Required action. All records must be quoted exactly. Omit the pictures.

Input records.
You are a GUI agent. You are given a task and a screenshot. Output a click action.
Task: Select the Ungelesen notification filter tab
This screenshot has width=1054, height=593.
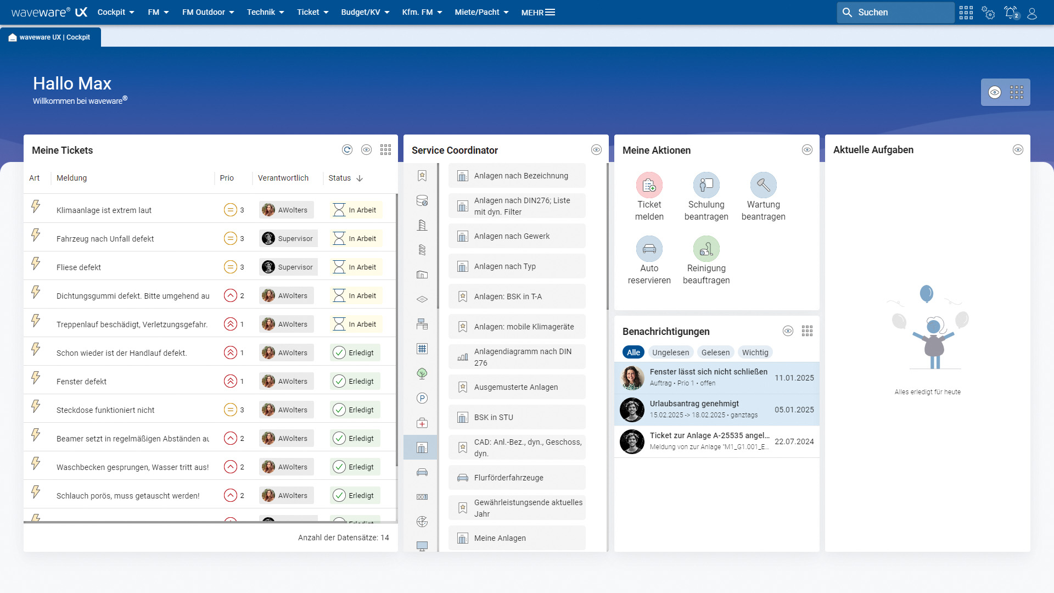(670, 353)
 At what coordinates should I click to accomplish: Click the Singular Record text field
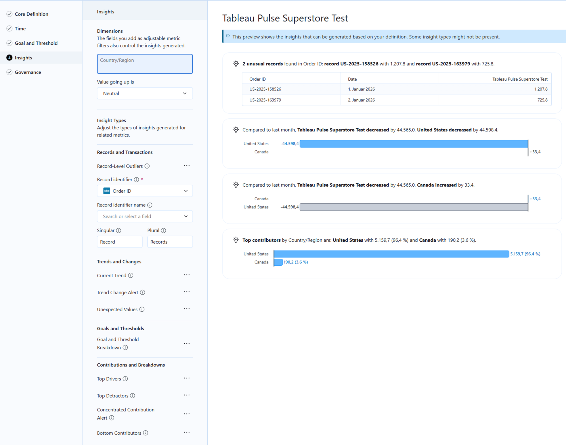pyautogui.click(x=119, y=242)

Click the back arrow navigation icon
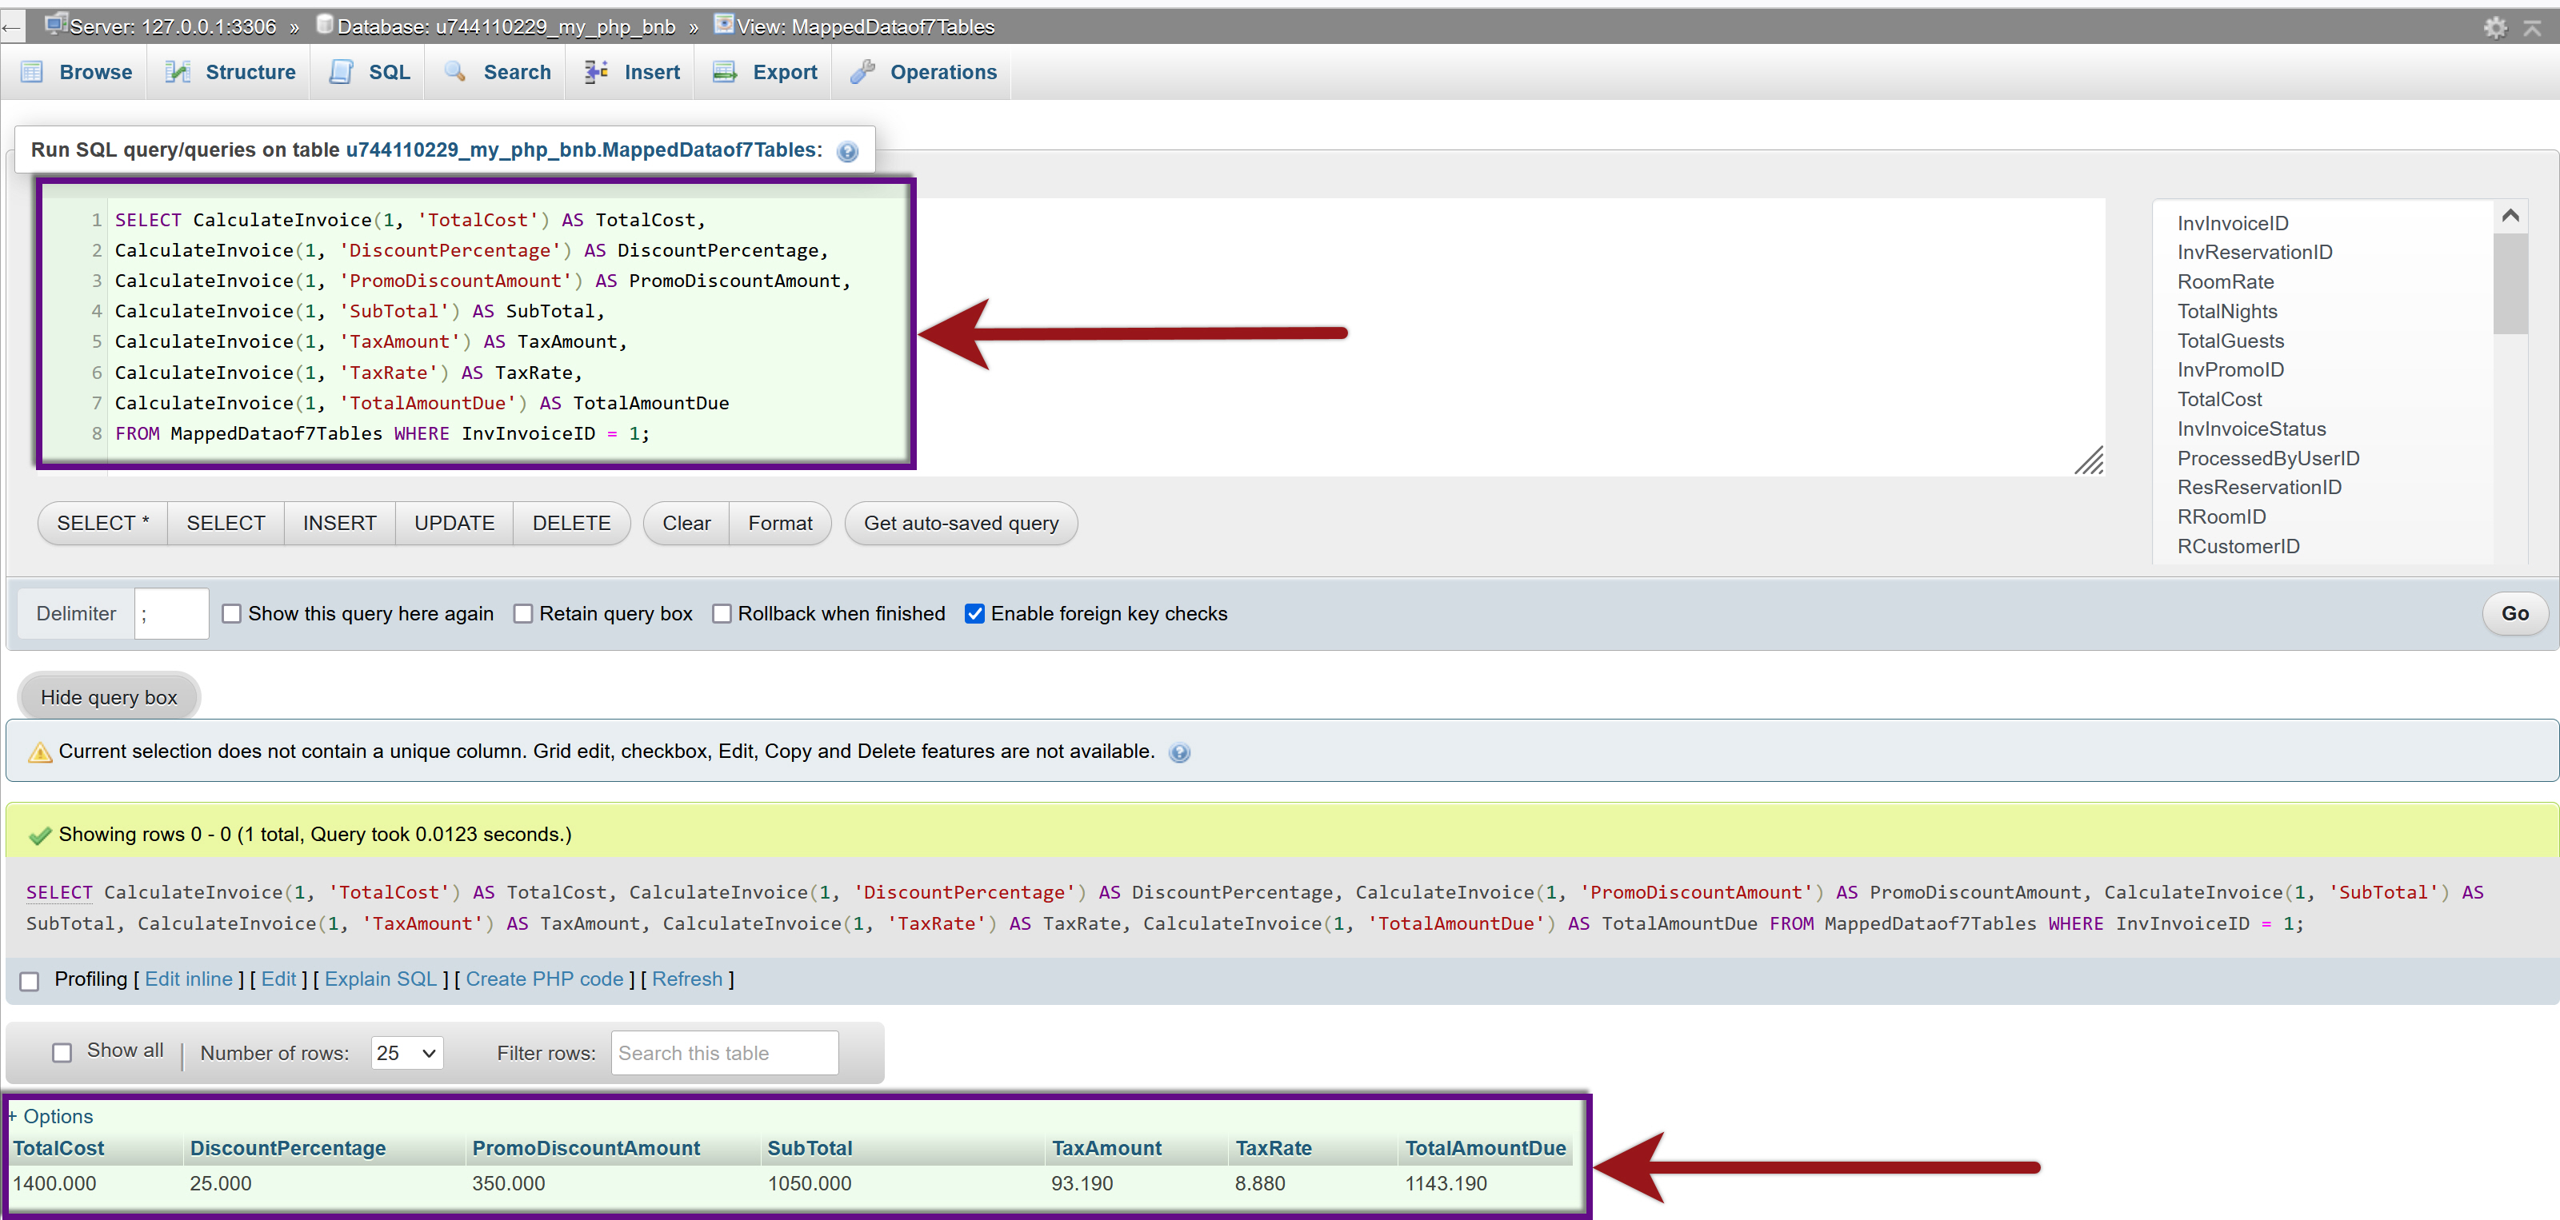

Result of this task.
You are a GUI agent. You are given a task and a screenshot. Output a click action.
Task: Select the Ungelesen notification filter tab
This screenshot has width=1054, height=593.
(670, 353)
 At what coordinates should I click to accomplish: Click the Singular Record text field
pyautogui.click(x=119, y=242)

Click the back arrow navigation icon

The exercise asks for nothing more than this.